Someone high in need for closure isn’t the person who deliberates for a long time and then commits. They move fast to get to the answer, and they don’t look back.
The feeling underneath that is easy to miss if you don’t have it. An open decision isn’t neutral for them; it sits somewhere in the background and runs, a low-grade hum, taking up space while other things are happening.
Reading the menu at the restaurant doesn’t mean the menu gets her attention, exactly. It means the menu competes with whatever else she’s trying to do that evening, so she takes it off the board early.
The branzino isn’t a choice; it’s the thing that shuts the tap off, and once she’s chosen, the hum is gone, and she can be at dinner with me.
It goes beyond the menu
The menu is just the one you can see.
The same reflex is running when she answers an email the second it arrives, instead of letting it sit for the afternoon.
When someone floats dates for a trip, and she’s booked the flights before the group chat has finished the conversation.
When a plan is still tentative and she quietly, persistently pushes it toward confirmed, not because she needs to be in charge, but because tentative is doing something to her that confirmed isn’t.
That need for closure is both a trait and a state. Some people carry it as a baseline, a steady preference for things to be decided over open. But it can also be turned up or down by the situation.
Tired, rushed, overwhelmed, or under pressure, and almost anyone starts seizing faster, sitting with less, wanting things pinned down.
The trait just means the dial runs higher to begin with, so a person who has it lives most of their life the way the rest of us feel on a bad Monday.
Once you see it, it’s everywhere in them. They’re not the person who says let’s just see how we feel.
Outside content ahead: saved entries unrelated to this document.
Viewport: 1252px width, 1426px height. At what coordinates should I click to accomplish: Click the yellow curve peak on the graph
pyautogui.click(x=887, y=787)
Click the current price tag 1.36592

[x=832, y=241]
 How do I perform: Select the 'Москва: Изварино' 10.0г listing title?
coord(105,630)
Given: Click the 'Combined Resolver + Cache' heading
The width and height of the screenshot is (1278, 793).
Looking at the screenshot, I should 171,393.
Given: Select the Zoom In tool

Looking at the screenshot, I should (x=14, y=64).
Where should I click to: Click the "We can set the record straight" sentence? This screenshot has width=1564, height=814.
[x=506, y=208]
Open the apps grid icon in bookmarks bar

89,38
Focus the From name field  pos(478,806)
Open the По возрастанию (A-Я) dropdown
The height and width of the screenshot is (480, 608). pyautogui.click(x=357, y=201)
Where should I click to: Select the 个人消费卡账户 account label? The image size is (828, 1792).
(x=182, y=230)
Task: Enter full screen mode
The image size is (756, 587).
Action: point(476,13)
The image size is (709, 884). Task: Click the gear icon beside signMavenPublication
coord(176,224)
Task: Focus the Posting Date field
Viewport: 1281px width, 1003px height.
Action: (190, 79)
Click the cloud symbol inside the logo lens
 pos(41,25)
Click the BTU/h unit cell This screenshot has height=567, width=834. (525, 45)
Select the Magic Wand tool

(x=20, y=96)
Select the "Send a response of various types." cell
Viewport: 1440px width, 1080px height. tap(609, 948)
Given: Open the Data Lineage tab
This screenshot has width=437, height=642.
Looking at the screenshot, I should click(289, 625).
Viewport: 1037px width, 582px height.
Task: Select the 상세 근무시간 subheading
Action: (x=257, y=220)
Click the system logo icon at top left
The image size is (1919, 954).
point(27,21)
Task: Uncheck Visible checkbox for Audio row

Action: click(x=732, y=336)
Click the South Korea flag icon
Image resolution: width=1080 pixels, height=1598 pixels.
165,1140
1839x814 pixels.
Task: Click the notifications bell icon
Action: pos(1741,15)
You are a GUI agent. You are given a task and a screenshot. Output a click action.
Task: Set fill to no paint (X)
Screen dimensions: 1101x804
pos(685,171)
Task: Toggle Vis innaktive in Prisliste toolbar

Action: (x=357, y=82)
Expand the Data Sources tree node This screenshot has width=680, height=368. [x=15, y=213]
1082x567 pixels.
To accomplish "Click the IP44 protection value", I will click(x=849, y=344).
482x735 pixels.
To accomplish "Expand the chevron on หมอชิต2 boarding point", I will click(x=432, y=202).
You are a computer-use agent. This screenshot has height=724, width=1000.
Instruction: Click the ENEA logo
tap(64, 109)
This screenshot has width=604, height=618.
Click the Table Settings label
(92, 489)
They’re the one who already knows how they feel, and needs everyone else in the room to know it too, so the question can be buried and the evening can start.
More Bolde Stories
They learned it somewhere
Some people may simply be wired toward it. But a lot of it looks learned, picked up over a long stretch of time where the answers stayed open.
Childhood is the obvious one, with its plans that fell through, a parent’s mood you couldn’t read, a home where the ground kept shifting under you.
But it’s wider than that.
It shows up at work too — the boss whose approval on Tuesday meant nothing by Thursday, the project rescoped four times before anyone shipped it.
Or a relationship where the same question got a different answer depending on who picked up the phone.
An illness, yours or someone you loved, where the plan kept changing because the situation kept changing, and there was nothing to be done about it.
Anywhere you spend enough time inside that kind of ambiguity, the same thing happens.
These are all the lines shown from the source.